Pour le directeur de l’INIPA, un enfant pensionnaire a toute les chances de s’insérer professionnellement.

En tant que directeur de l’INIPA, quelles sont vos priorités ?

Nous sommes au Ministère de la Protection sociale. Nous, notre part de protection sociale, c’est faire en sorte de trouver les moyens pour que nos enfants que nous encadrons ici, soit demain, des acteurs de développement. Pour que ce ne soit pas des enfants, qui, au sortir de l’Institut, deviennent des mendiants. Ne soient pas des enfants que nous allons retrouver en bordure de route. Ou que nous allons retrouver devant les édifices religieux etc. Il faut que ce soit des acteurs de développement. On dit l’homme est le produit mais, d’abord, l’homme est facteur de production. Que nos enfants soient des producteurs et qu’ils participent à l’enrichissement de la Côte d’Ivoire, à l’enrichissement de nos communautés.
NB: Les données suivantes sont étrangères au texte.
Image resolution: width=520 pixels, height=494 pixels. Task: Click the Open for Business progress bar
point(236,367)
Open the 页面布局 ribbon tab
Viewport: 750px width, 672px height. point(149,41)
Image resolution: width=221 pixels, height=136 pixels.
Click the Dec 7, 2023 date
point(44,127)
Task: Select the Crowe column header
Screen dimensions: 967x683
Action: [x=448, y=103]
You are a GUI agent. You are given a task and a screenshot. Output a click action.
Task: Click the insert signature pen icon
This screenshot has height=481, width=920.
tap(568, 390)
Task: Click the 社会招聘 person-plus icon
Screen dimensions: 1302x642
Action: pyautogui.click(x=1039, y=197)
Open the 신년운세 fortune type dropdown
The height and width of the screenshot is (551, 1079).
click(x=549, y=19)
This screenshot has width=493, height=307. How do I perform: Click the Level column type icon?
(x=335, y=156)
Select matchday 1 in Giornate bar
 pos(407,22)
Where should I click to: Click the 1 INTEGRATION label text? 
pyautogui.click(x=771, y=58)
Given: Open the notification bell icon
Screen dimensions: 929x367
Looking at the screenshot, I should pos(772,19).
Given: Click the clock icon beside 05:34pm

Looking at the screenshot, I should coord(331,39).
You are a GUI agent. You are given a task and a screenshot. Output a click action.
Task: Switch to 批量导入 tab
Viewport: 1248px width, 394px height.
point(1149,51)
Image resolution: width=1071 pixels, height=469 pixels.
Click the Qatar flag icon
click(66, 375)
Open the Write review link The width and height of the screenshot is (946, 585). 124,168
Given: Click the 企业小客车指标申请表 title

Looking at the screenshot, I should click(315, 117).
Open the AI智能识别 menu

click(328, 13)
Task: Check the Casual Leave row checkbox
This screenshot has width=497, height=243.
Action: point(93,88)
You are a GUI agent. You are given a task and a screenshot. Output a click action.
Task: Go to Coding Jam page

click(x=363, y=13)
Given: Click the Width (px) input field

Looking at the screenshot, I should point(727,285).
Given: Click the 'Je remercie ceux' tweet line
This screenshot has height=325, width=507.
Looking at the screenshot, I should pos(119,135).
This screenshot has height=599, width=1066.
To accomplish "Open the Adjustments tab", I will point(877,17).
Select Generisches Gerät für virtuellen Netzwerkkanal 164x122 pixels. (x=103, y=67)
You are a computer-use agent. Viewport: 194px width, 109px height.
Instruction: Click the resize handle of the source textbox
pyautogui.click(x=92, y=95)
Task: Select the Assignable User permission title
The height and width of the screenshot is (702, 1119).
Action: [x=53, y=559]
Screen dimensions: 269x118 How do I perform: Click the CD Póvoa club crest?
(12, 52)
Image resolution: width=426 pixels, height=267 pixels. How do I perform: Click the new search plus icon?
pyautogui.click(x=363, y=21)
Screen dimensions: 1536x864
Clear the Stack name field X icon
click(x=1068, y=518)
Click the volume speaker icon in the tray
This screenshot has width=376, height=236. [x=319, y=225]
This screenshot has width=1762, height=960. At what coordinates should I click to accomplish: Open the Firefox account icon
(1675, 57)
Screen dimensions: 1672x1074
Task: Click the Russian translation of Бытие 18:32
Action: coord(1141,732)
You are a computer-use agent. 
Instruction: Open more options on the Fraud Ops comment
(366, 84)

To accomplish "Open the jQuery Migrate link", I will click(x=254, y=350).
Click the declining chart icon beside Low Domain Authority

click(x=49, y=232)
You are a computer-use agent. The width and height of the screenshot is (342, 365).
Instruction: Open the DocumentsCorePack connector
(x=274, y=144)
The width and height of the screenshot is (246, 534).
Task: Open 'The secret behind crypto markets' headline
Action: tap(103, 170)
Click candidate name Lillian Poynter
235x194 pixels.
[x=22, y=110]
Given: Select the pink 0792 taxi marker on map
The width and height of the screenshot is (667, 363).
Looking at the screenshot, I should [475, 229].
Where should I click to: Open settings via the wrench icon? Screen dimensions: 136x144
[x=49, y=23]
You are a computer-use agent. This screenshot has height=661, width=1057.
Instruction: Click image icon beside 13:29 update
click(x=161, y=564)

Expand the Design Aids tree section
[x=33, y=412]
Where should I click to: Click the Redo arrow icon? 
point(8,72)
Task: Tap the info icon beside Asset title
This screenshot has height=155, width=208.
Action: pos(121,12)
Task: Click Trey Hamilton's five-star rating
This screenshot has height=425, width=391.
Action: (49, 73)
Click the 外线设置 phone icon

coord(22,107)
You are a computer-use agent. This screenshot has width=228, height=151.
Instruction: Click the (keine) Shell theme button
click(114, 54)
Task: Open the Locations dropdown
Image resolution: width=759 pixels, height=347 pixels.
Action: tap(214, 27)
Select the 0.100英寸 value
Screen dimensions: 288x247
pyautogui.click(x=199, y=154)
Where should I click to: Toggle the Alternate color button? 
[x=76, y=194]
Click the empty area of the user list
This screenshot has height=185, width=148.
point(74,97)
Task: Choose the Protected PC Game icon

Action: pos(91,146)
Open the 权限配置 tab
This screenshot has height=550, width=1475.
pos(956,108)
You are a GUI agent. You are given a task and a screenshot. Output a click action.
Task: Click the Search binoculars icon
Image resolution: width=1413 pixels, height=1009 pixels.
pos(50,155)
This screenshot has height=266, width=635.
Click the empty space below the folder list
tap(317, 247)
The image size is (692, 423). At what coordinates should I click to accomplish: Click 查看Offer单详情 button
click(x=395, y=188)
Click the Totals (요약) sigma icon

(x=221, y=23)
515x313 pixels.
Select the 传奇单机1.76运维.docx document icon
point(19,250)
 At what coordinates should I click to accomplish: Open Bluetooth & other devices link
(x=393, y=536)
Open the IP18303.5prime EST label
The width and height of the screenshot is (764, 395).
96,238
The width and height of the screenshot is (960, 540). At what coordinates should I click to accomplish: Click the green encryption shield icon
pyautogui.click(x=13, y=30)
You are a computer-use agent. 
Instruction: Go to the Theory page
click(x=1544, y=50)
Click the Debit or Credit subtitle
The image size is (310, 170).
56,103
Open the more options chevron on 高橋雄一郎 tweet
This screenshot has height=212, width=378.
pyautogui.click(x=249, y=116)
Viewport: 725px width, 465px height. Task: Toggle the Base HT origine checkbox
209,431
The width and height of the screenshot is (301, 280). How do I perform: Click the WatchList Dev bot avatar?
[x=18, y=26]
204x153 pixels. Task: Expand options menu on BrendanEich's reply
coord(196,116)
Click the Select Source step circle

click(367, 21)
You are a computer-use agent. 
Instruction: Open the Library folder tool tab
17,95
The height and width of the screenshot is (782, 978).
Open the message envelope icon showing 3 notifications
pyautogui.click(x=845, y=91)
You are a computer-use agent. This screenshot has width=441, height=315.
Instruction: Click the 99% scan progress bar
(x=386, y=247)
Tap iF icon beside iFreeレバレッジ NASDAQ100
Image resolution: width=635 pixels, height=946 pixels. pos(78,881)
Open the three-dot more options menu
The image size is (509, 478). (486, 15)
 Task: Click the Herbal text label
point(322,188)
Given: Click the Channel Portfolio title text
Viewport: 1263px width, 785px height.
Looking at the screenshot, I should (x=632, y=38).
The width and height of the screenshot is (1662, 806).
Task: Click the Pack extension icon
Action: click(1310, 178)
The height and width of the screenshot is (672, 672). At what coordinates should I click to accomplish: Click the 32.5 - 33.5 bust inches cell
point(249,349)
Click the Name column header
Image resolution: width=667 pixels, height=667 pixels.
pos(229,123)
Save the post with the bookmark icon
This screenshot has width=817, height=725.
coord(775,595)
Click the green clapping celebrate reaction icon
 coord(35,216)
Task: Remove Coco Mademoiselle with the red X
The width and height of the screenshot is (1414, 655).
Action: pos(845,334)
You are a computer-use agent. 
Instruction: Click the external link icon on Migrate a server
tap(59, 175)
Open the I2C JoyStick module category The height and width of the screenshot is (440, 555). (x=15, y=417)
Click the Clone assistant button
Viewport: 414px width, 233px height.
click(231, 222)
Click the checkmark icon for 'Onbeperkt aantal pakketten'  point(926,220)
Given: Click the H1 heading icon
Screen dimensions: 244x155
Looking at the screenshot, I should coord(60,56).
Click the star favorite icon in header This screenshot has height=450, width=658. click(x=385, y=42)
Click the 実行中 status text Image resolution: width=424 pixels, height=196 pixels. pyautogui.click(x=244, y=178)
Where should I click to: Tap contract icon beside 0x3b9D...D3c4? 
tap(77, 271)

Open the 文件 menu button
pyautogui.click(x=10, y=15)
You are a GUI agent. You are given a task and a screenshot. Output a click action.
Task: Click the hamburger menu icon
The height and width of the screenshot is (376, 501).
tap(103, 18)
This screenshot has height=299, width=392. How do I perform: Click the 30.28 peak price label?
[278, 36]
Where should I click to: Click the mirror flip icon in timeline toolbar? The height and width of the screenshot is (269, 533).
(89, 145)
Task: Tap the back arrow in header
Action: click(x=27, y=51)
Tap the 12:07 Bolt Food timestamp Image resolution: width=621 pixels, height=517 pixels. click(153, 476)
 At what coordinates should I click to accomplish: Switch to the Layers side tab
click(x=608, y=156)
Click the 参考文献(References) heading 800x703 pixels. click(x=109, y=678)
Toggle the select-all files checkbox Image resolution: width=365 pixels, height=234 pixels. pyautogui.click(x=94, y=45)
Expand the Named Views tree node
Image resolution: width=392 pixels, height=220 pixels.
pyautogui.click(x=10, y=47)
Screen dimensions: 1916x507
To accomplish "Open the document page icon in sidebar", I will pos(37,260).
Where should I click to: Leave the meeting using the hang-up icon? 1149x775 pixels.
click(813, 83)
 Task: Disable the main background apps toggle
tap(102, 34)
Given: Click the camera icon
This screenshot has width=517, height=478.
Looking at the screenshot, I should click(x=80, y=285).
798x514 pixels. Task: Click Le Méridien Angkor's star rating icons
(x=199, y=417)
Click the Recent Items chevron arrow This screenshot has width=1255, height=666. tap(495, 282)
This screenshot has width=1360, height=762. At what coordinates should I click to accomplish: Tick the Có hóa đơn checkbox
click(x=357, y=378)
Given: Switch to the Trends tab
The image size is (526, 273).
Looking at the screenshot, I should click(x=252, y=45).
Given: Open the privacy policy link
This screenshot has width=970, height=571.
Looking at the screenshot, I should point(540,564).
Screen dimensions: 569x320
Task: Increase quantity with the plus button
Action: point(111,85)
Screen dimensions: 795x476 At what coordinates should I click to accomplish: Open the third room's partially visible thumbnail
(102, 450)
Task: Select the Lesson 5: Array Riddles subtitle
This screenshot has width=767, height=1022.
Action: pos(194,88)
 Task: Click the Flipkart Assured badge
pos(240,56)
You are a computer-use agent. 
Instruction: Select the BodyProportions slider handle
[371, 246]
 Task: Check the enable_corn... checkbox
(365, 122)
Parce que si demain, ils restent des éternels assistés, il va falloir leur payer une canne, il va falloir leur payer la nourriture, leur payer un loyer, une maison. Or, si nous les formons, de telle sorte qu’ils ont des diplômes comme les autres valides, eh bien, ils vont participer à l’élargissement de la Fonction publique. Si nous les formons de telle sorte qu’ils puissent faire quelque chose de leurs dix doigts, demain, ils seront intégrés et pourront créer de petits métiers. Et donc, ceux-là n’auront pas besoin qu’on leur donne de l’argent pour payer leurs cannes. Eux-mêmes pourront payer leurs cannes blanches. Ils n’auront pas besoin qu’on leur donne de l’argent pour payer leur maison, eux-mêmes pourront payer leur loyer. Nous faisons en sorte que ce soit des citoyens pleins comme toute autre personne. Il faut donc trouver les moyens de le faire, il faut trouver les techniques de le faire. Les enfants peuvent tout faire. Il faut prendre le temps nécessaire de leur apprendre la patience et l’abnégation.